Direktur Peraturan Perpajakan Ditjen Pajak Kemenkeu Arif Yanuar menyebutkan, peraturan ini tertuang dalam pasal 4A ayat 2 huruf b Undang-Undang (UU) nomor 42 Tahun 2009 tentang Pajak Pertambahan Nilai Barang dan Jasa dan Pajak Penjualan atas Barang Mewah (UU PPN). "Artinya ya gula bukan masuk barang yang tak kena PPN," kata Arif, Senin (10/7).
Seementara itu, Kepala Badan Kebijakan Fiskal (BKF) Kementerian Keuangan Suahasil Nazara menjelaskan, sebenarnya kebijakan PPN 10 persen atas gula pasir dan produk pertanian atau perkebunan dijalankan lantaran adanya uji materi atas Peraturan Pemerintah (PP) Nomor 31 Tahun 2007. Aturan tersebut mengaturan tentang barang strategis yang dibebaskan dari pengenaan PPN, termasuk penyerahan barang hasil pertanan dan perkebunan.

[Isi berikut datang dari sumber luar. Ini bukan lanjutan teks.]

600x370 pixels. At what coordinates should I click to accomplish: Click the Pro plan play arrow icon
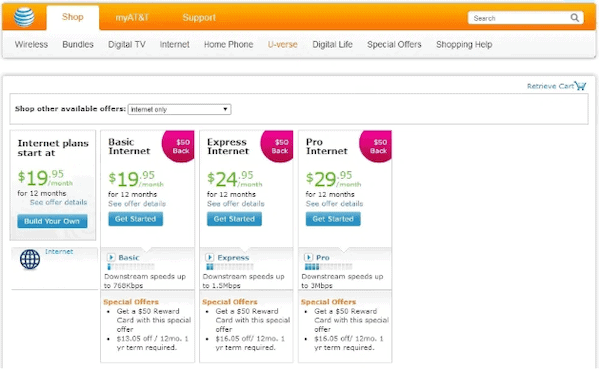(308, 257)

Suahasil mengungkapkan, pada awalnya Kamar Dagang dan Industri (Kadin) Indonesia yang mengajukan uji materi atas PP Nomor 31 Tahun 2007 tentang perubahan keempat atas PP Nomor 12 Tahun 2001 tentang Impor Dan Atau Penyerahan Barang Kena Pajak Tertentu Yang Bersifat Strategis Yang Dibebaskan Dari Pengenaan PPN tersebut. Hal yang terjadi selanjutnya, Mahkamah Agung mengabulkan uji materi tersebut dan disimpulkan bahwa barang hasil pertanian dan perkebunan bukan lagi menjadi komoditas strategis. Hal ini tertuang di pasal 16B Undang-Undang (UU) tentang PPN.
"Konsekuensinya ya harus dipungut PPN 10 persen atas penyerahannya," ujar Suahasil, Senin (10/7).